In such moments are we again reminded of what the title of “manager” means. So much is made of lineups and in-game strategy and how much of a role front-office functionaries play in each, but the real heart of a manager’s work is in managing personalities and creating the right atmosphere.

(And, these days, also reminding them to avoid high-fives and leave the sunflower seeds at home.)

“You’re always trying to make sure the players are physically, mentally and emotionally prepared, and things are always kind of unknown and unpredictable,” Roberts said. “But obviously, like everyone else, (with) this kind of layer with the global pandemic, I never really thought I would have to try to educate myself so I could kind of help the players along and really keep their psyches positive and focused on baseball.

“Everyone is in that same bucket, I guess … There’s a lot of logistic things that are still kind of coming towards us as you get closer to the season. So I’m just trying to be open-minded (and) nimble, and hopefully our players will follow suit.”

The Dodgers have had a player opt out in pitcher David Price. Both teams, along with just about every other team, have had players who have reported late or haven’t yet arrived at Training Camp 2.0, for reasons the managers have said they couldn’t describe but very well might be coronavirus related.

There are new additions to the language of baseball, satellite camps and taxi squads, and the hallowed routines of baseball – including the clubhouse as refuge/hangout/bonding space – are being revised out of necessity.

There will be unforeseen twists and turns going forward, and everything is overlaid with the possibility that in the event of a major outbreak within the sport, the season doesn’t get completed at all.

Amid all of that, players still have to perform.

“I’m just trying to, no pun intended, take a daily temperature, like trying to figure out everybody’s comfort zone and how everybody’s processing all of this,” Maddon said.
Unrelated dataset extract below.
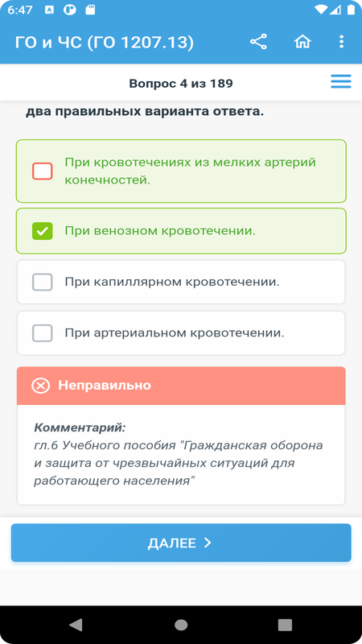Image resolution: width=362 pixels, height=644 pixels.
Task: Tap the Android home circle button
Action: coord(181,625)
“… There’s so many different ways that our mood is influenced before we ever get here, and then you have to come here and be a major-league baseball player and try to park it all. I’m a feel guy, and as much as ever I’ve been attempting to keep the feelers out there and try to understand where everybody is at every day. This includes the coaching staff, too, and I got to be aware of that. It includes my family, my daughter, my granddaughter, my wife.

“You can look at somebody’s face. There’s something, concern or preoccupation. We all know what that feels like when you’re preoccupied with different thoughts to take you away from this exact moment. You get out of the present tense. That’s very concerning, and it could take you away from your ability to play this game. … I really believe empathy and the ability to be aware of who’s next to you and how they’re feeling matters now more than ever.”
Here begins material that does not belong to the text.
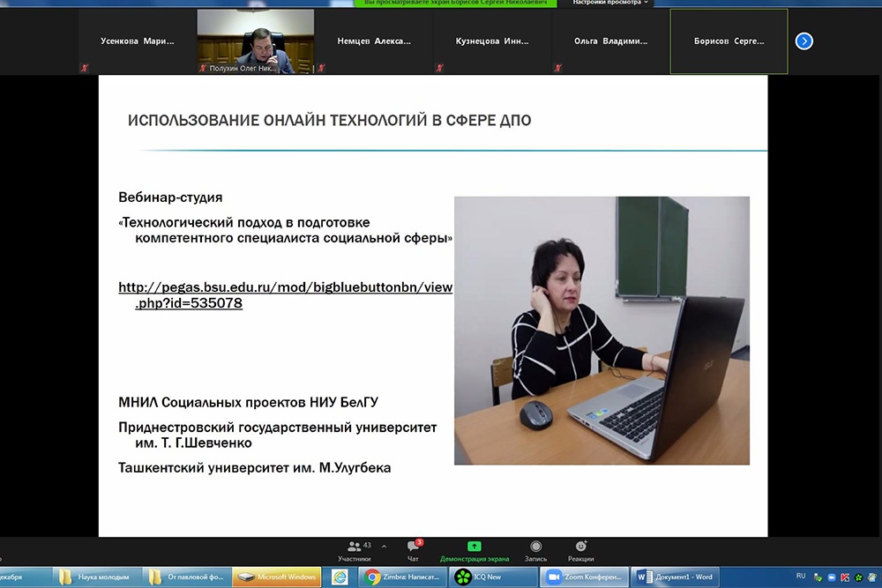Image resolution: width=882 pixels, height=588 pixels.
Task: Start recording with the Запись button
Action: click(x=535, y=551)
The mind reels at the idea of a Billy Martin or Dick Williams or Leo Durocher – the crusty old-school type of manager who believed feelings were for wimps – trying to navigate these choppy waters. It would be ugly.

There are other factors here. Maddon turned 66 in February. Roberts is 48 and a cancer survivor. Both could be considered part of the group that could be hardest hit by COVID-19, but neither has shown any hesitancy in pushing forward. Roberts had previously said he had consulted with Dodgers’ medical people who told him people with prior cancer history “haven’t been prone to be at higher risk.”

“I thought about what was at stake, given my health history,” Roberts said this week. “I talked to my wife and family. I just wanted to make sure, you know. I had to make sure that I’m responsible. But I never really considered opting out or choosing not to manage.”

For his team, that’s a very good thing. Pandemic Baseball is an environment that’s uncertain and in some ways scary. The steadier the hand at the helm, the better.